Top of Records to process

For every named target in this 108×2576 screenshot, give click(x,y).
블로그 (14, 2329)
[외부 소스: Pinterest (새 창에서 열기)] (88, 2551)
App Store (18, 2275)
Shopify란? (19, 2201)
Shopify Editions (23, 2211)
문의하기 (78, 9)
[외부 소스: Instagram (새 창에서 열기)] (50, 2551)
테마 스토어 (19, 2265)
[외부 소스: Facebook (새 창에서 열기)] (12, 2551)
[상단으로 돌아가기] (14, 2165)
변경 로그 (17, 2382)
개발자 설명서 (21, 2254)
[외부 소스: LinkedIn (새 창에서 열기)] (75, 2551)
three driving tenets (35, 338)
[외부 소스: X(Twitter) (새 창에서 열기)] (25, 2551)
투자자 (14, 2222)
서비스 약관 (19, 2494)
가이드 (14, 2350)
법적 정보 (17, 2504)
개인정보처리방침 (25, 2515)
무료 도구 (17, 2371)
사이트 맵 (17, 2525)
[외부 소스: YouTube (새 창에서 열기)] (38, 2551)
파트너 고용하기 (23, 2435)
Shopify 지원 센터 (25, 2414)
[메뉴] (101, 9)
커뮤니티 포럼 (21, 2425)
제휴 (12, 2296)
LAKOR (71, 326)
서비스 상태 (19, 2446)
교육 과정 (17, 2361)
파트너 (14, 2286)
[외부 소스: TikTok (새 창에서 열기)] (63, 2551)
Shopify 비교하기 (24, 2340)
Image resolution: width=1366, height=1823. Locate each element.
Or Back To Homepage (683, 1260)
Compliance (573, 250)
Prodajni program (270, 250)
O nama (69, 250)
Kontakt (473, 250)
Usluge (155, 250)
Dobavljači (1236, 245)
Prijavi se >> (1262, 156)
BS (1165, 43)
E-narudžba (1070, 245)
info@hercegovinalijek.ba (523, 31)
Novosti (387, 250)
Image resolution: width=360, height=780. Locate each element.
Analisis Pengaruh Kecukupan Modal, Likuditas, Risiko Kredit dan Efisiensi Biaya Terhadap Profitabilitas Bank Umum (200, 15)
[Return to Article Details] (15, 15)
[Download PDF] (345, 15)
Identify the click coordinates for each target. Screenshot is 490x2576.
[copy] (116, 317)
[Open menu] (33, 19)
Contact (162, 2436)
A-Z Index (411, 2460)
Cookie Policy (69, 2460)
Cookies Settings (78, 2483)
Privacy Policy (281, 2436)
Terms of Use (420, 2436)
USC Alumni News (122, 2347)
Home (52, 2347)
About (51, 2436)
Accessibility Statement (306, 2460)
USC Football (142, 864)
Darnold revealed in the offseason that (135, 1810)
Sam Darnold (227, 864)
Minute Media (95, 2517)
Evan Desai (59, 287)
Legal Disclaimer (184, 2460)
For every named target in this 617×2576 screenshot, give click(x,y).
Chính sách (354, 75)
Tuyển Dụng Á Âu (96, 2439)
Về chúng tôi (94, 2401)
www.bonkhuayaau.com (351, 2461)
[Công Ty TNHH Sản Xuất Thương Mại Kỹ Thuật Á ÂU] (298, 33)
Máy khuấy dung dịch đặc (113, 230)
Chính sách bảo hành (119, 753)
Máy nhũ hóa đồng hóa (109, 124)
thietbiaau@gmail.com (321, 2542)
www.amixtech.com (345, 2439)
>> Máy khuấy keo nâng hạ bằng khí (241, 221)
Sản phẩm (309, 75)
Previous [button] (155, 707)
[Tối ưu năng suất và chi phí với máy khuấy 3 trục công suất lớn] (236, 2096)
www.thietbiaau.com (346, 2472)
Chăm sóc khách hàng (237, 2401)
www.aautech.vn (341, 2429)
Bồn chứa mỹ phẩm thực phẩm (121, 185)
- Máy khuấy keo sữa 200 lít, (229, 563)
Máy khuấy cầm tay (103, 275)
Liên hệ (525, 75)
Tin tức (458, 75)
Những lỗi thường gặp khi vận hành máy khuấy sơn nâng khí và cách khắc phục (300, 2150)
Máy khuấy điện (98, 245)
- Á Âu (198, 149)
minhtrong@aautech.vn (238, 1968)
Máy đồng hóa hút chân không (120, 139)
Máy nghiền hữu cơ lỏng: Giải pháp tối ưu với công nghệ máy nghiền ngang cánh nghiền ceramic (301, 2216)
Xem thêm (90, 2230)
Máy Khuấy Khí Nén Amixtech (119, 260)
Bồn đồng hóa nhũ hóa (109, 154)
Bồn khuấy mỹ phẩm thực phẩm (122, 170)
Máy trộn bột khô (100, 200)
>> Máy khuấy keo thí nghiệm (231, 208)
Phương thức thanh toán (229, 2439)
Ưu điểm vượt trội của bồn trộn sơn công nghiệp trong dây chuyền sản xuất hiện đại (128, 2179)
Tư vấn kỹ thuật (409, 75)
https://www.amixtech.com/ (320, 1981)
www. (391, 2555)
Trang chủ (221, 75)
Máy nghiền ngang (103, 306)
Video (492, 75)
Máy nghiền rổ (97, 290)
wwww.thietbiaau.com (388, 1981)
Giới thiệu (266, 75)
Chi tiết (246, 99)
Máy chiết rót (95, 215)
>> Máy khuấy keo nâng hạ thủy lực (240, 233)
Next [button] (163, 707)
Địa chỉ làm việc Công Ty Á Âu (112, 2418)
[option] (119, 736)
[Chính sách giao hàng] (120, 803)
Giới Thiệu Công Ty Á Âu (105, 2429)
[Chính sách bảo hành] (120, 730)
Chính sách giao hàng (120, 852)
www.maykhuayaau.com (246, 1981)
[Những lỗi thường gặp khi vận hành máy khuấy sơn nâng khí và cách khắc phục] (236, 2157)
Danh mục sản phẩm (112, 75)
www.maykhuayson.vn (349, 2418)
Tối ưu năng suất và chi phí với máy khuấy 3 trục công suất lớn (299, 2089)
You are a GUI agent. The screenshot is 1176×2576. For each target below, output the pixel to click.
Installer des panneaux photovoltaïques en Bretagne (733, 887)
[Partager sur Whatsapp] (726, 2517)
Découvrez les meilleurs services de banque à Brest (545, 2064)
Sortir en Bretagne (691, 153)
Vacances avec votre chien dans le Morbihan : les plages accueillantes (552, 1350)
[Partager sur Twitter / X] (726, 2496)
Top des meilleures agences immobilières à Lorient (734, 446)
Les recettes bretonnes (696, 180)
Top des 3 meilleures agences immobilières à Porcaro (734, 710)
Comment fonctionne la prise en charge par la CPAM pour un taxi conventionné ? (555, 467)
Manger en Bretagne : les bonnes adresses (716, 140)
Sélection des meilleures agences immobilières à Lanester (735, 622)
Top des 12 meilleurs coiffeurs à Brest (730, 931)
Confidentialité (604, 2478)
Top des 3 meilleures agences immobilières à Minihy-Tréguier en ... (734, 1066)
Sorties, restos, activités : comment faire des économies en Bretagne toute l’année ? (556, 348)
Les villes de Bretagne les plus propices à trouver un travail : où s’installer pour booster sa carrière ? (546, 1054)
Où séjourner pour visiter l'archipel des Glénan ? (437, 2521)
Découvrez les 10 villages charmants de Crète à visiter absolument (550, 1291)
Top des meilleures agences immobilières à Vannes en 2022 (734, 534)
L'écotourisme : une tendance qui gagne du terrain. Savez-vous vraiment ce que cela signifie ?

Bottom of Records to process

* Exercise details
Each record must appear again, word for word.

* Finished task
For every named target in this 108×2576 screenshot, give click(x,y).
블로그 (14, 2329)
[외부 소스: Pinterest (새 창에서 열기)] (88, 2551)
App Store (18, 2275)
Shopify란? (19, 2201)
Shopify Editions (23, 2211)
문의하기 (78, 9)
[외부 소스: Instagram (새 창에서 열기)] (50, 2551)
테마 스토어 (19, 2265)
[외부 소스: Facebook (새 창에서 열기)] (12, 2551)
[상단으로 돌아가기] (14, 2165)
변경 로그 (17, 2382)
개발자 설명서 (21, 2254)
[외부 소스: LinkedIn (새 창에서 열기)] (75, 2551)
three driving tenets (35, 338)
[외부 소스: X(Twitter) (새 창에서 열기)] (25, 2551)
투자자 (14, 2222)
서비스 약관 (19, 2494)
가이드 (14, 2350)
법적 정보 (17, 2504)
개인정보처리방침 (25, 2515)
무료 도구 (17, 2371)
사이트 맵 (17, 2525)
[외부 소스: YouTube (새 창에서 열기)] (38, 2551)
파트너 고용하기 (23, 2435)
Shopify 지원 센터 (25, 2414)
[메뉴] (101, 9)
커뮤니티 포럼 (21, 2425)
제휴 (12, 2296)
LAKOR (71, 326)
서비스 상태 (19, 2446)
교육 과정 (17, 2361)
파트너 (14, 2286)
[외부 소스: TikTok (새 창에서 열기)] (63, 2551)
Shopify 비교하기 (24, 2340)
Image resolution: width=1366, height=1823. Locate each element.
Or Back To Homepage (683, 1260)
Compliance (573, 250)
Prodajni program (270, 250)
O nama (69, 250)
Kontakt (473, 250)
Usluge (155, 250)
Dobavljači (1236, 245)
Prijavi se >> (1262, 156)
BS (1165, 43)
E-narudžba (1070, 245)
info@hercegovinalijek.ba (523, 31)
Novosti (387, 250)
Image resolution: width=360, height=780. Locate each element.
Analisis Pengaruh Kecukupan Modal, Likuditas, Risiko Kredit dan Efisiensi Biaya Terhadap Profitabilitas Bank Umum (200, 15)
[Return to Article Details] (15, 15)
[Download PDF] (345, 15)
Identify the click coordinates for each target. Screenshot is 490x2576.
[copy] (116, 317)
[Open menu] (33, 19)
Contact (162, 2436)
A-Z Index (411, 2460)
Cookie Policy (69, 2460)
Cookies Settings (78, 2483)
Privacy Policy (281, 2436)
Terms of Use (420, 2436)
USC Alumni News (122, 2347)
Home (52, 2347)
About (51, 2436)
Accessibility Statement (306, 2460)
USC Football (142, 864)
Darnold revealed in the offseason that (135, 1810)
Sam Darnold (227, 864)
Minute Media (95, 2517)
Evan Desai (59, 287)
Legal Disclaimer (184, 2460)
For every named target in this 617×2576 screenshot, give click(x,y).
Chính sách (354, 75)
Tuyển Dụng Á Âu (96, 2439)
Về chúng tôi (94, 2401)
www.bonkhuayaau.com (351, 2461)
[Công Ty TNHH Sản Xuất Thương Mại Kỹ Thuật Á ÂU] (298, 33)
Máy khuấy dung dịch đặc (113, 230)
Chính sách bảo hành (119, 753)
Máy nhũ hóa đồng hóa (109, 124)
thietbiaau@gmail.com (321, 2542)
www.amixtech.com (345, 2439)
>> Máy khuấy keo nâng hạ bằng khí (241, 221)
Sản phẩm (309, 75)
Previous [button] (155, 707)
[Tối ưu năng suất và chi phí với máy khuấy 3 trục công suất lớn] (236, 2096)
www.thietbiaau.com (346, 2472)
Chăm sóc khách hàng (237, 2401)
www.aautech.vn (341, 2429)
Bồn chứa mỹ phẩm thực phẩm (121, 185)
- Máy khuấy keo sữa 200 lít, (229, 563)
Máy khuấy cầm tay (103, 275)
Liên hệ (525, 75)
Tin tức (458, 75)
Những lỗi thường gặp khi vận hành máy khuấy sơn nâng khí và cách khắc phục (300, 2150)
Máy khuấy điện (98, 245)
- Á Âu (198, 149)
minhtrong@aautech.vn (238, 1968)
Máy đồng hóa hút chân không (120, 139)
Máy nghiền hữu cơ lỏng: Giải pháp tối ưu với công nghệ máy nghiền ngang cánh nghiền ceramic (301, 2216)
Xem thêm (90, 2230)
Máy Khuấy Khí Nén Amixtech (119, 260)
Bồn đồng hóa nhũ hóa (109, 154)
Bồn khuấy mỹ phẩm thực phẩm (122, 170)
Máy trộn bột khô (100, 200)
>> Máy khuấy keo thí nghiệm (231, 208)
Phương thức thanh toán (229, 2439)
Ưu điểm vượt trội của bồn trộn sơn công nghiệp trong dây chuyền sản xuất hiện đại (128, 2179)
Tư vấn kỹ thuật (409, 75)
https://www.amixtech.com/ (320, 1981)
www. (391, 2555)
Trang chủ (221, 75)
Máy nghiền ngang (103, 306)
Video (492, 75)
Máy nghiền rổ (97, 290)
wwww.thietbiaau.com (388, 1981)
Giới thiệu (266, 75)
Chi tiết (246, 99)
Máy chiết rót (95, 215)
>> Máy khuấy keo nâng hạ thủy lực (240, 233)
Next [button] (163, 707)
Địa chỉ làm việc Công Ty Á Âu (112, 2418)
[option] (119, 736)
[Chính sách giao hàng] (120, 803)
Giới Thiệu Công Ty Á Âu (105, 2429)
[Chính sách bảo hành] (120, 730)
Chính sách giao hàng (120, 852)
www.maykhuayaau.com (246, 1981)
[Những lỗi thường gặp khi vận hành máy khuấy sơn nâng khí và cách khắc phục] (236, 2157)
Danh mục sản phẩm (112, 75)
www.maykhuayson.vn (349, 2418)
Tối ưu năng suất và chi phí với máy khuấy 3 trục công suất lớn (299, 2089)
You are a GUI agent. The screenshot is 1176×2576. For each target below, output the pixel to click.
Installer des panneaux photovoltaïques en Bretagne (733, 887)
[Partager sur Whatsapp] (726, 2517)
Découvrez les meilleurs services de banque à Brest (545, 2064)
Sortir en Bretagne (691, 153)
Vacances avec votre chien dans le Morbihan : les plages accueillantes (552, 1350)
[Partager sur Twitter / X] (726, 2496)
Top des meilleures agences immobilières à Lorient (734, 446)
Les recettes bretonnes (696, 180)
Top des 3 meilleures agences immobilières à Porcaro (734, 710)
Comment fonctionne la prise en charge par la CPAM pour un taxi conventionné ? (555, 467)
Manger en Bretagne : les bonnes adresses (716, 140)
Sélection des meilleures agences immobilières à Lanester (735, 622)
Top des 12 meilleurs coiffeurs à Brest (730, 931)
Confidentialité (604, 2478)
Top des 3 meilleures agences immobilières à Minihy-Tréguier en ... (734, 1066)
Sorties, restos, activités : comment faire des économies en Bretagne toute l’année ? (556, 348)
Les villes de Bretagne les plus propices à trouver un travail : où s’installer pour booster sa carrière ? (546, 1054)
Où séjourner pour visiter l'archipel des Glénan ? (437, 2521)
Découvrez les 10 villages charmants de Crète à visiter absolument (550, 1291)
Top des meilleures agences immobilières à Vannes en 2022 (734, 534)
L'écotourisme : une tendance qui gagne du terrain. Savez-vous vraiment ce que cela signifie ?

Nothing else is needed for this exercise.